Eventually they reach the end of their – even I have to admit – quite artistic routine, and disappear, strawberry-less, into the darkness with only their heels still on.

Enthusiastic cheers break out around the club and Ringo appears back on the stage.

‘Thank you! Thank you!’ he calls, taking the plaudits of the crowd as though he had performed himself. ‘I know the girls are thrilled at your appreciation. My girls are a very talented bunch as you’ve just seen, but their individual talents extend far beyond dancing…’ He raises his black bushy eyebrows suggestively. ‘If you’d like to find out anything further about any of them then please don’t hesitate to contact me and I will be happy to set up a private meeting for you backstage. But for now, enjoy your evening, gentlemen.’

‘What did he just say?’ I turn to Ellie, who’s nearly emptied her glass of peach schnapps already.

‘Something about meeting the girls backstage, but why would you want their autographs? They’re hardly famous, are they?’

I continue to stare hard at Ellie.

‘Oh!’ she says as the penny begins to drop. ‘You don’t think…’

‘I damn well do think!’

‘… Ringo’s running a knocking shop?’ she asks, her green eyes wide.

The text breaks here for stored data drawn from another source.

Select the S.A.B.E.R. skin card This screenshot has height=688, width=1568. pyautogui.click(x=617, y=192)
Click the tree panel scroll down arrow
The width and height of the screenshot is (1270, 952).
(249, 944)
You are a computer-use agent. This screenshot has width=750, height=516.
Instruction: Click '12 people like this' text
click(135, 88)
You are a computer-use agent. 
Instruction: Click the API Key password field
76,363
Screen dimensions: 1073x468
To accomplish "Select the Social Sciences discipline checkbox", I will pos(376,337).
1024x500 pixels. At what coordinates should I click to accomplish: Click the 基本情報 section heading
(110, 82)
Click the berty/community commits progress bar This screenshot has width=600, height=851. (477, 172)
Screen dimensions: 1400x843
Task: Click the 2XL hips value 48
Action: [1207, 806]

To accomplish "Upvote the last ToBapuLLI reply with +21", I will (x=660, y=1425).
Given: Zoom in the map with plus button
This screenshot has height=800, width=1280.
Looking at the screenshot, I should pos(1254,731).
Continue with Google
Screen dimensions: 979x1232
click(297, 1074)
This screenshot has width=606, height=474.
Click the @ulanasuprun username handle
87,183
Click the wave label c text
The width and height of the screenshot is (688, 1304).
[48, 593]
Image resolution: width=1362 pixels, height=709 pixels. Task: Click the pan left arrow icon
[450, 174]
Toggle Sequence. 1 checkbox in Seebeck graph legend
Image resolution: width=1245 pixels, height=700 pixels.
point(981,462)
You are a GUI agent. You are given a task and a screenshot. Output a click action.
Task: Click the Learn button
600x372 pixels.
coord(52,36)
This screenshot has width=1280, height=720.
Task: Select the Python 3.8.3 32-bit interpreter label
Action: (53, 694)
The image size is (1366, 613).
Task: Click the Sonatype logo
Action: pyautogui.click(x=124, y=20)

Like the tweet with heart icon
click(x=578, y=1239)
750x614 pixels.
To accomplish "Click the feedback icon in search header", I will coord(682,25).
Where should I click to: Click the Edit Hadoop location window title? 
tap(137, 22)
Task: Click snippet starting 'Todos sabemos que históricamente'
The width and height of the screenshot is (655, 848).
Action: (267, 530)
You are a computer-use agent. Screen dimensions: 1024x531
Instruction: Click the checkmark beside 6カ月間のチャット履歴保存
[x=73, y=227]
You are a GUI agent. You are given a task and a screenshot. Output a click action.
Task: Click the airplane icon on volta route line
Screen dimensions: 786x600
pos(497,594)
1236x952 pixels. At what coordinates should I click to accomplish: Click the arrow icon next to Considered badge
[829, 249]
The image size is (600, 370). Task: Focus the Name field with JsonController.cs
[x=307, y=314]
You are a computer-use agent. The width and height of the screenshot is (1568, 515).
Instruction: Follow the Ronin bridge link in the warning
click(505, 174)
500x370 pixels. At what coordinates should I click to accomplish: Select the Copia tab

‘I wouldn’t have put it quite like that. But yes, a call girl service maybe, that kind of thing.’

Ellie screws up her face. ‘Disgusting.’

‘More drinks, ladies?’ Lucy asks, arriving at our table again.

Ellie and I look at each other.

‘It’s on the house,’ Lucy adds. ‘Officially like. Ringo just said.’

‘Definitely then,’ I say, smiling at her. ‘I think we’ll make it champagne this time, if Ringo is paying.’

‘Nice one,’ Lucy grins. ‘I’ll make sure I find you a bottle of the good stuff!’